IMO eBay is about NOT PAYING RETAIL. Shops make a killing on wheelsets. The average profit on a Reynolds Assault wheelset is $650. I don't know if its just the risk taker in me or the Insurance Salesmen that I am. But more often then not, YOU WON'T have a problem. It always makes me laugh when guys get all uptight about warranty issues. Trust me. A company, by law, has to provide you with a safe product. If they don't, no matter what their legal mumbo jumbo says, they have to fix it. All you have to do is get a rider who Blogs and they will turn that company inside out with bad reviews and bad press. After that happens, all of a sudden all that fine print tends to disappear and all they want to do is make the situation right. Reynolds isn't immune to the digital age. No company is. For me, I LOVE buying stuff on eBay. Who cares about the warranty when I saved myself a butt load of cash that I can use to improve my ride all over the place. Just my $.02.


----------



## pgk (Jun 30, 2008)

master2129 said:


> IMO eBay is about NOT PAYING RETAIL. Shops make a killing on wheelsets. The average profit on a Reynolds Assault wheelset is $650. I don't know if its just the risk taker in me or the Insurance Salesmen that I am. But more often then not, YOU WON'T have a problem. It always makes me laugh when guys get all uptight about warranty issues. Trust me. A company, by law, has to provide you with a safe product. If they don't, no matter what their legal mumbo jumbo says, they have to fix it. All you have to do is get a rider who Blogs and they will turn that company inside out with bad reviews and bad press. After that happens, all of a sudden all that fine print tends to disappear and all they want to do is make the situation right. Reynolds isn't immune to the digital age. No company is. For me, I LOVE buying stuff on eBay. Who cares about the warranty when I saved myself a butt load of cash that I can use to improve my ride all over the place. Just my $.02.


Some of us believe in supporting local shops and some don't, to each his own. Like I mentioned in my previous post for $100.00 it was worth the piece of mind for me, not to mention that my bike shop also does business with my company..


----------



## FondriestFan (May 19, 2005)

Everyone has some threshold differential between the price that ebay or an online shop charges and what they can get from the LBS. For $100, yeah, I'd shop at the LBS.

Now, if I can get the same thing for $1,000 less, I'll take the bargain.
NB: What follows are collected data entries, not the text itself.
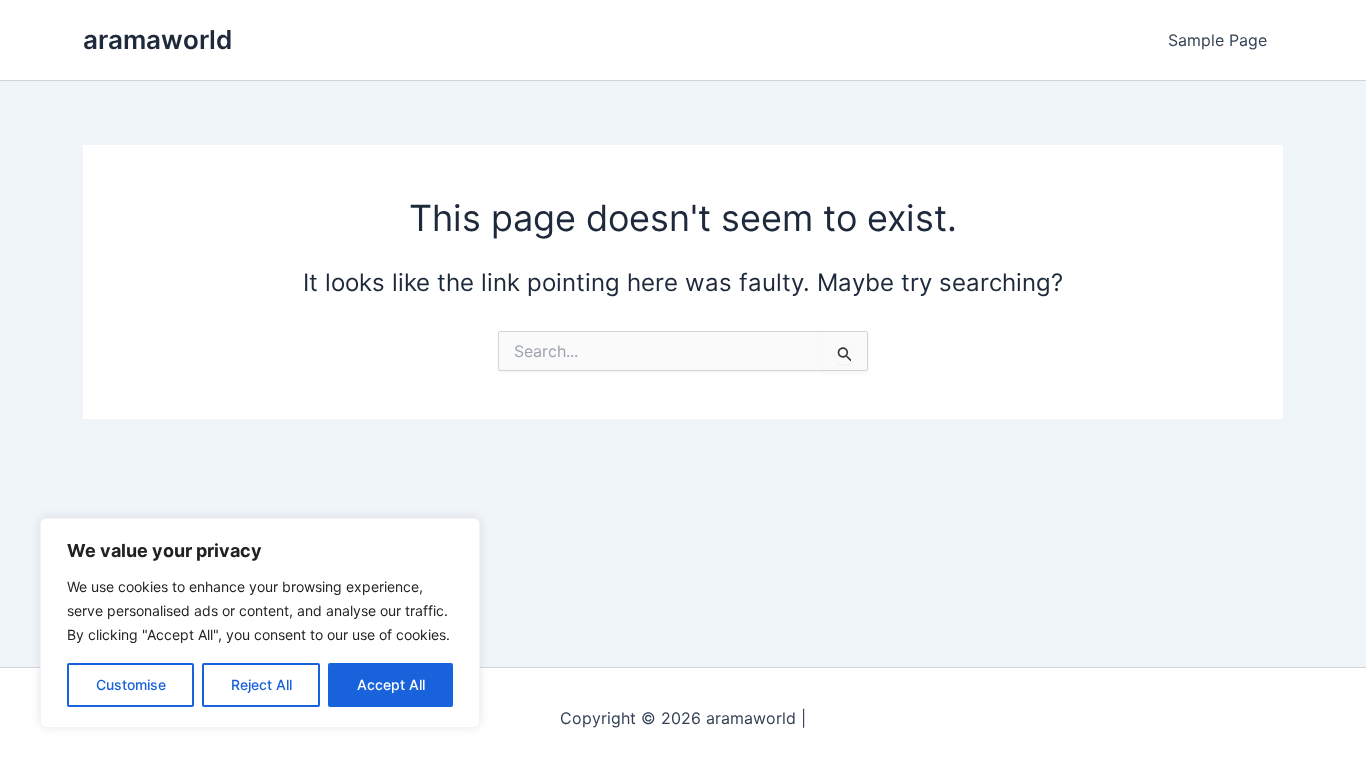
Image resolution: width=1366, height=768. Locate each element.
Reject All (261, 684)
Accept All (391, 684)
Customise (131, 684)
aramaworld (157, 39)
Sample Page (1217, 40)
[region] (260, 623)
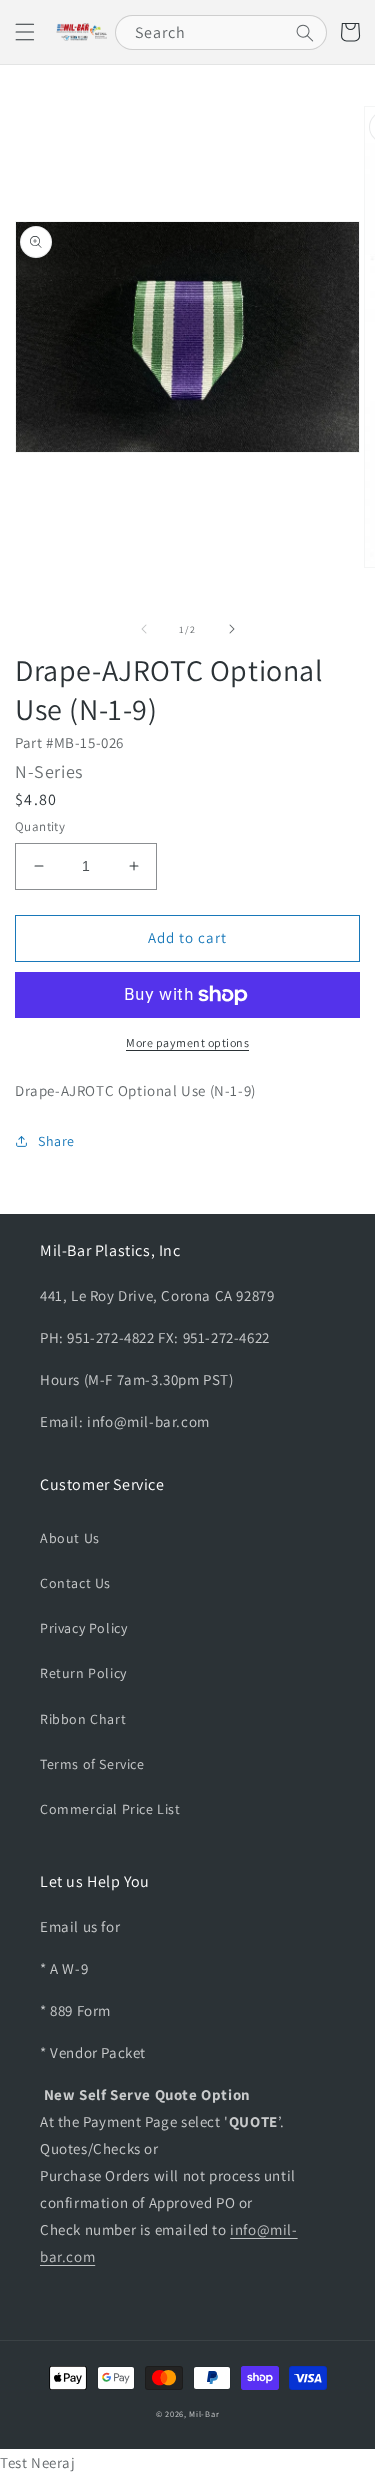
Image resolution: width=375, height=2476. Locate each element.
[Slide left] (144, 629)
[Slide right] (232, 629)
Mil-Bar (204, 2413)
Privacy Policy (83, 1628)
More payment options (187, 1042)
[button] (25, 32)
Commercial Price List (110, 1809)
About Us (70, 1538)
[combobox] (221, 32)
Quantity (40, 826)
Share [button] (56, 1141)
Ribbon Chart (83, 1719)
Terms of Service (92, 1764)
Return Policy (83, 1673)
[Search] (305, 33)
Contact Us (75, 1583)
I'd be stupid not to. A thousand bucks is a lot of money, at least for me.

Now, others have a lower marginal utility for that same $1,000, so they may choose differently. It's just consumer behavior.


----------



## kyler2001 (Sep 8, 2005)

master2129 said:


> IMO eBay is about NOT PAYING RETAIL. Shops make a killing on wheelsets. The average profit on a Reynolds Assault wheelset is $650. I don't know if its just the risk taker in me or the Insurance Salesmen that I am. But more often then not, YOU WON'T have a problem. It always makes me laugh when guys get all uptight about warranty issues. Trust me. A company, by law, has to provide you with a safe product. If they don't, no matter what their legal mumbo jumbo says, they have to fix it. All you have to do is get a rider who Blogs and they will turn that company inside out with bad reviews and bad press. After that happens, all of a sudden all that fine print tends to disappear and all they want to do is make the situation right. Reynolds isn't immune to the digital age. No company is. For me, I LOVE buying stuff on eBay. Who cares about the warranty when I saved myself a butt load of cash that I can use to improve my ride all over the place. Just my $.02.
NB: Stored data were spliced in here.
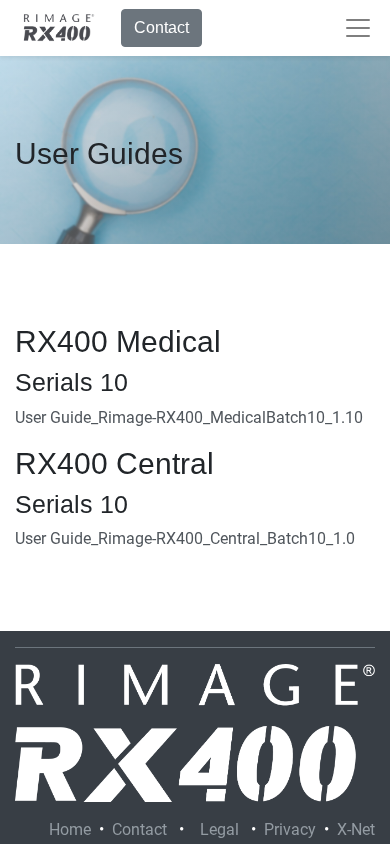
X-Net (356, 829)
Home (70, 829)
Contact (161, 27)
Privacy (290, 829)
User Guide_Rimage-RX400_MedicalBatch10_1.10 (189, 417)
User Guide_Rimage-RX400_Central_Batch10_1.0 (185, 538)
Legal (219, 829)
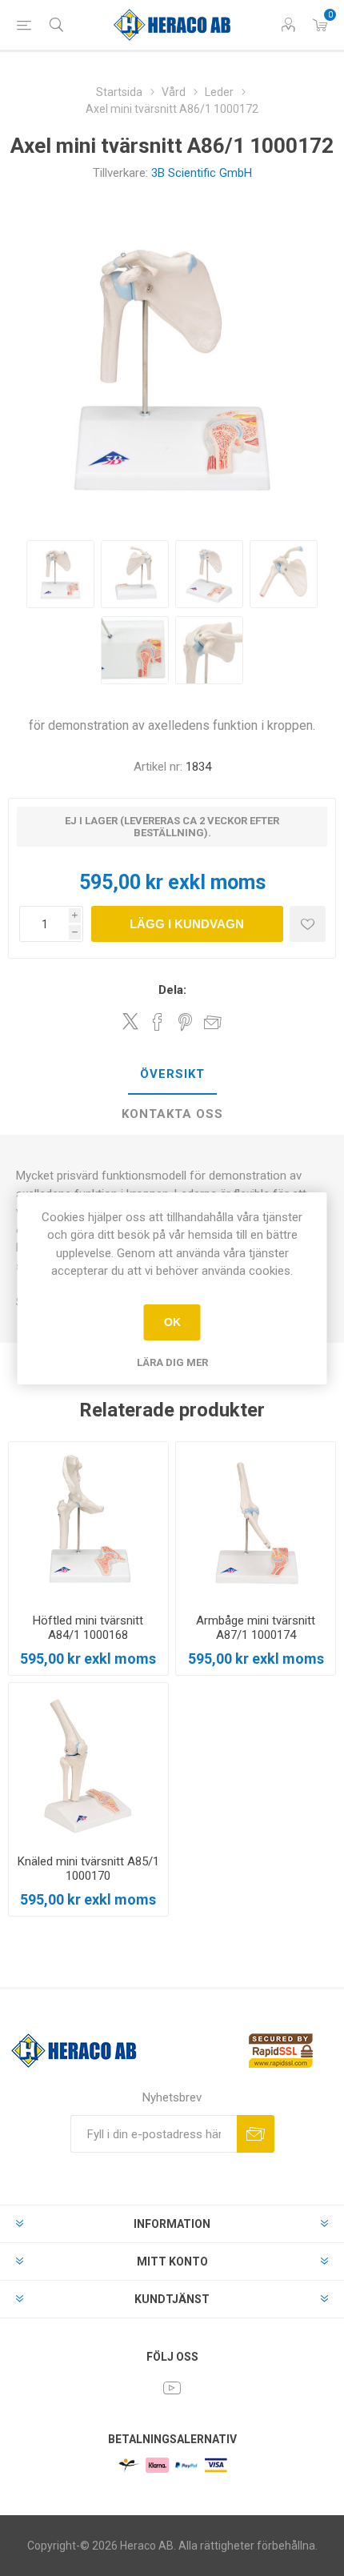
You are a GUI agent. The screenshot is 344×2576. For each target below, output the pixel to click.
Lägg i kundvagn (187, 924)
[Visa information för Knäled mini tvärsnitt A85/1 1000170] (88, 1762)
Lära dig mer (172, 1362)
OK (172, 1322)
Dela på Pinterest (185, 1022)
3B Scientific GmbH (201, 173)
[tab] (172, 1075)
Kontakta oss (172, 1114)
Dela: (172, 990)
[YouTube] (172, 2388)
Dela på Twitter (130, 1021)
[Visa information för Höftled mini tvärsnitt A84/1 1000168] (88, 1521)
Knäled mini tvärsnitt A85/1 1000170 (88, 1868)
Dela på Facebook (157, 1022)
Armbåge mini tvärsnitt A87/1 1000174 (255, 1627)
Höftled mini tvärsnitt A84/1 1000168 (88, 1627)
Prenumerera (255, 2134)
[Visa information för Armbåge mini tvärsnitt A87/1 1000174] (255, 1521)
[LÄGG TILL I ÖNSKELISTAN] (308, 924)
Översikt (172, 1074)
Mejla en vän (213, 1022)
It's not about getting uptight about warranty issues, it's about having that piece of mind *just in case* something does happen, no matter how small the chances are of it happening. Reynolds does provide a safe product and nobody is arguing that point but even they know they can't guaranty every product that leaves production will be 100%. That's why companies have warranties. 

I'm in the manufacturing business and you can produce a great product and earn a great reputation for yourself in the business yet sometimes you can have a bad production run or something just doesn't go right with a few items. I'm talking about a problem that can't be detected and will go unnoticed until the product gets used by the consumer. That's just the way things go in production. Chances of having a problem are there in production and always will be because people (as well as machines believe it or not) can make a mistake. There is no company that I know of that has never had an issue with at least one of their products no matter how much quality control is in place. That's just the nature of the business...
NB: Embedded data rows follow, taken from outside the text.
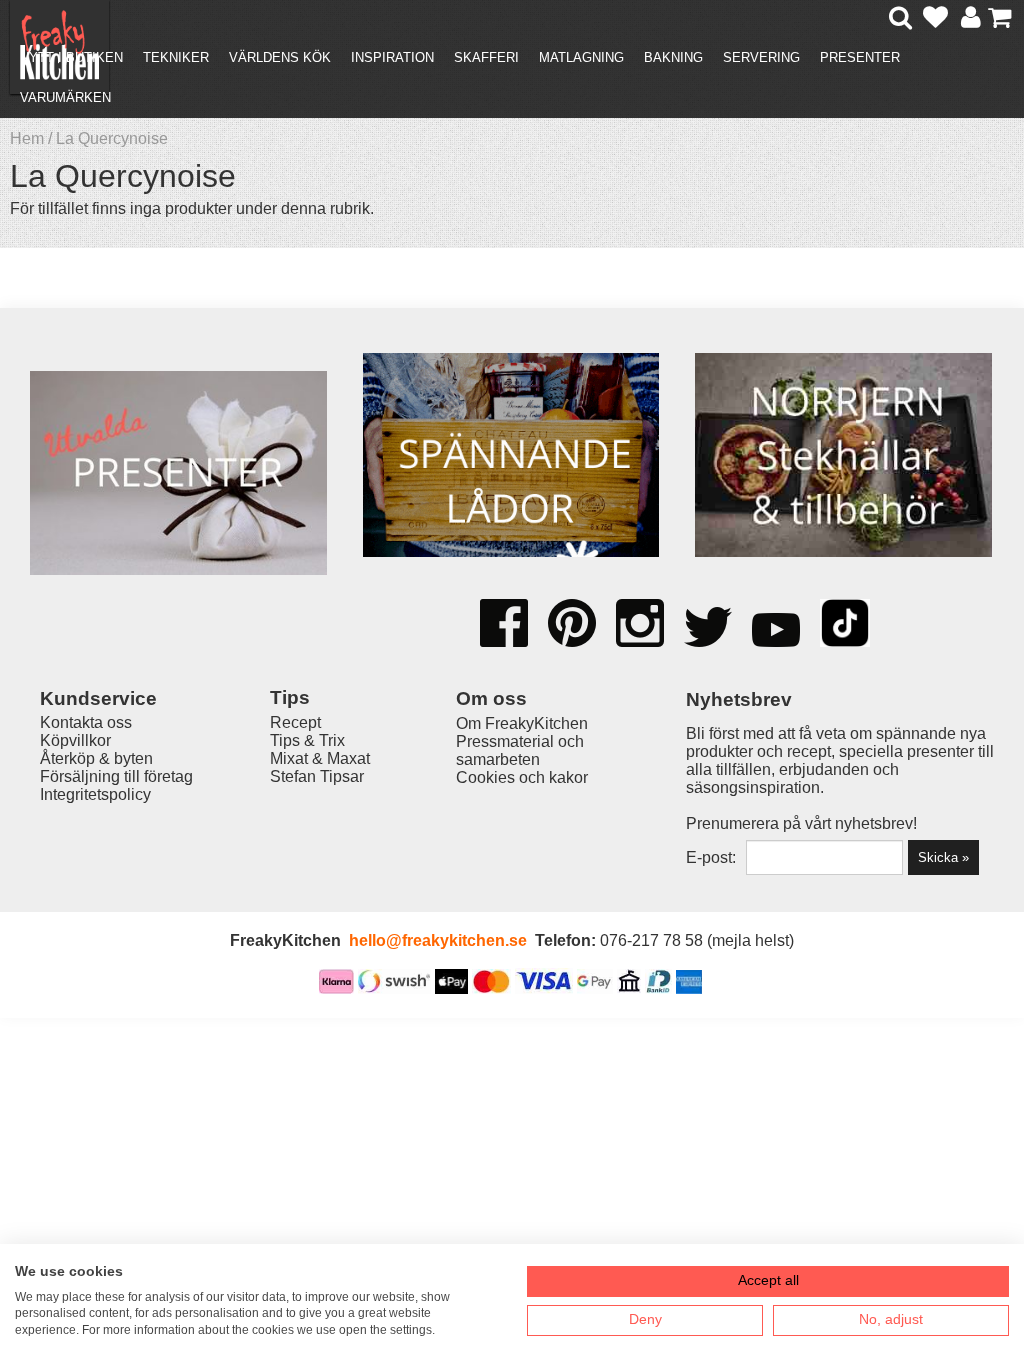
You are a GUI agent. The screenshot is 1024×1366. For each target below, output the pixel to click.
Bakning (673, 57)
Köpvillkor (75, 740)
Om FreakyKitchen (522, 723)
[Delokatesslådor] (511, 457)
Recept (295, 722)
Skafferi (486, 57)
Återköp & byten (96, 758)
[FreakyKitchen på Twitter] (708, 629)
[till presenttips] (178, 475)
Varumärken (65, 97)
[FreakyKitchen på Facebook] (504, 616)
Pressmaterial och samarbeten (520, 750)
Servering (761, 57)
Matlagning (581, 57)
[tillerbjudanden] (178, 357)
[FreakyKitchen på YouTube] (776, 632)
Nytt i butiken (71, 57)
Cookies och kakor (522, 777)
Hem (27, 138)
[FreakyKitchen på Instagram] (640, 625)
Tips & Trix (307, 740)
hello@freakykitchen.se (438, 940)
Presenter (860, 57)
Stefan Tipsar (317, 776)
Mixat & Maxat (320, 758)
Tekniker (176, 57)
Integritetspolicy (95, 794)
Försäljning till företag (116, 776)
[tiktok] (845, 625)
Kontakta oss (86, 722)
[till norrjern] (843, 457)
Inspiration (392, 57)
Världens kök (280, 57)
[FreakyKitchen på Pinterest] (572, 625)
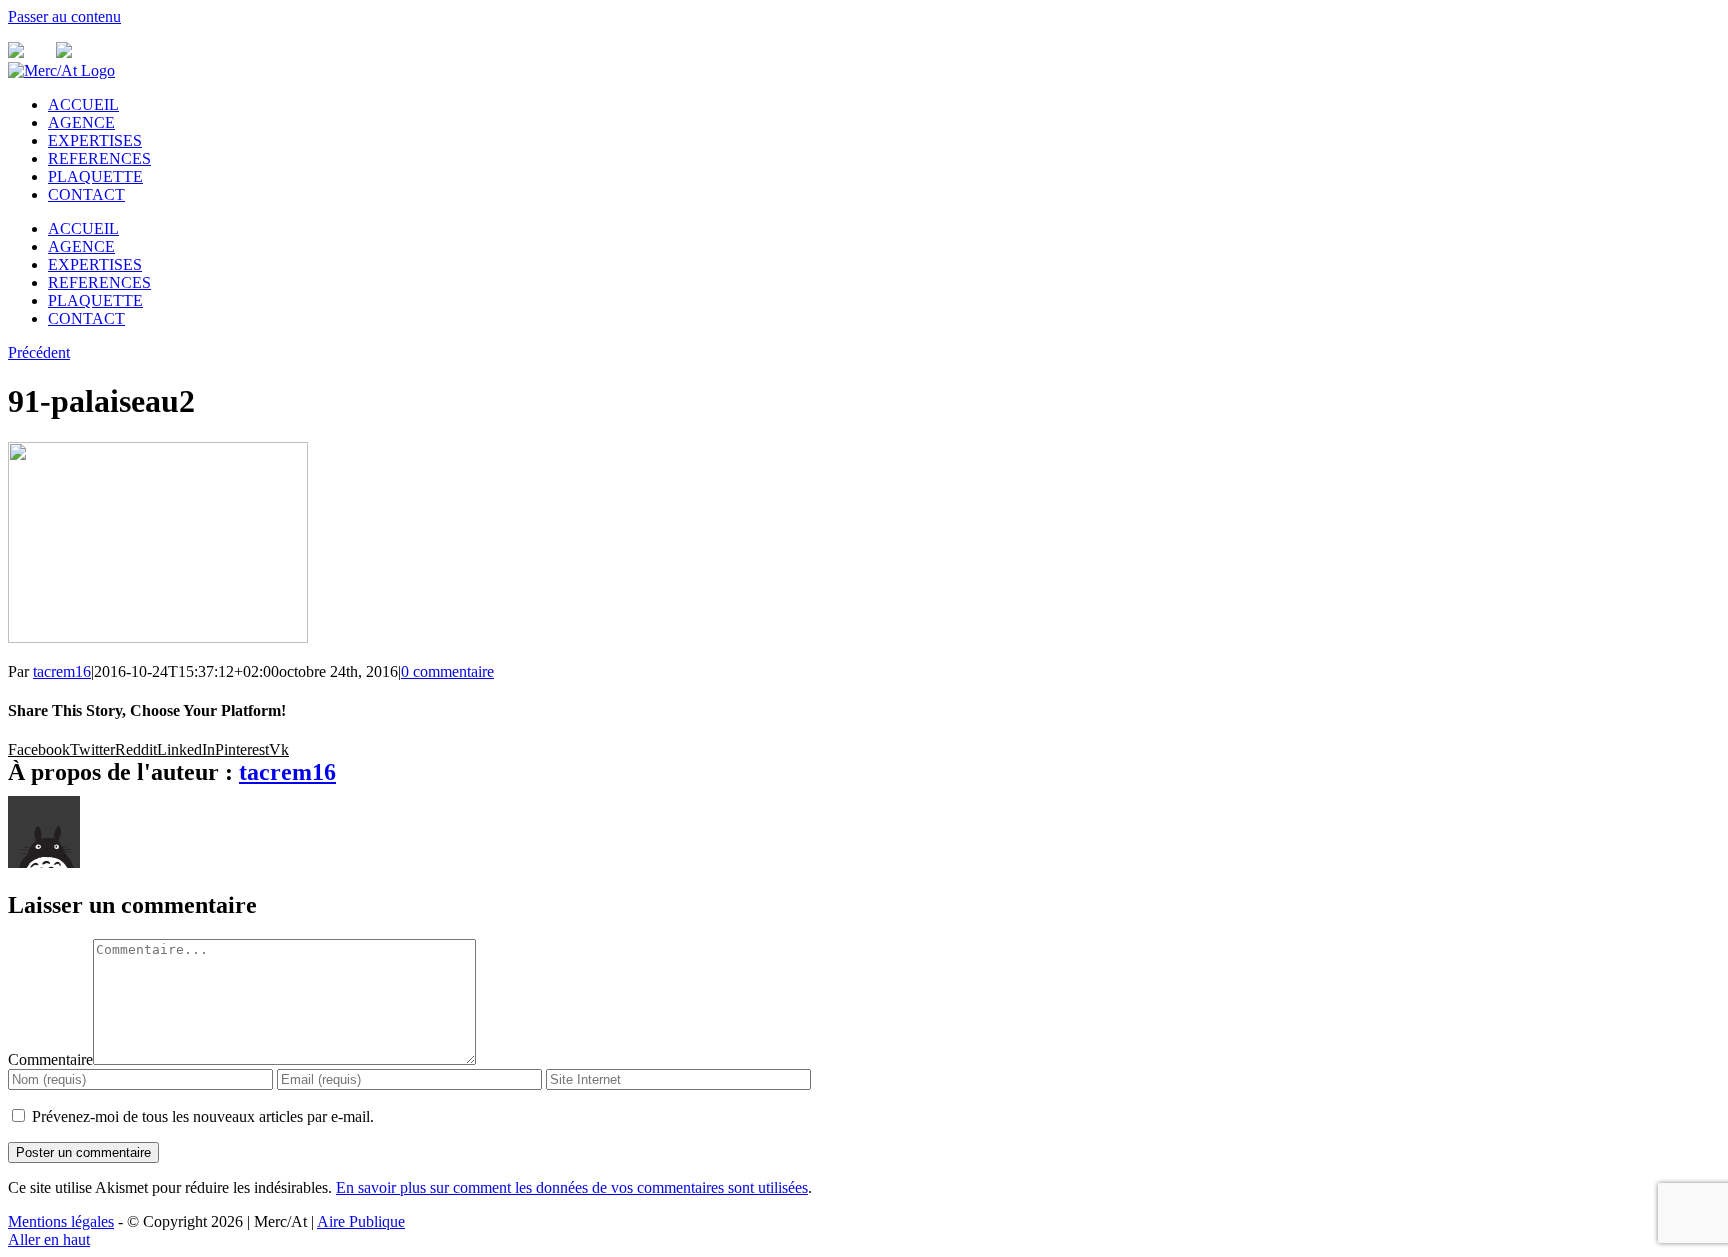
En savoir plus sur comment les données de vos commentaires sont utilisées (572, 1187)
The price difference between ebay and an authorized dealer on the wheels in my opinion is not "a butt load of cash" in savings ($65). I'll gladly pay the extra $65 just in case that really small chance of having a problem arises. I mean, we're talking about something that costs over $1,000 here. If I'm spending that type of money on something wether it's through ebay or elsewhere, I would expect some piece of mind instead of throwing my money down on the table, rolling the dice and crossing my fingers. 

What if you were buying a brand new car (more money I know but you'd think a persons thought process for purchases would be the same)? I don't know anybody really who would be ok with their new car not coming with a warranty. Even if you could get the same car for a negligible discount from a non-authorized dealer, chances are 99.9% of the customers would opt to buy the car with warranty from the authorized dealer... BTJMO as well


----------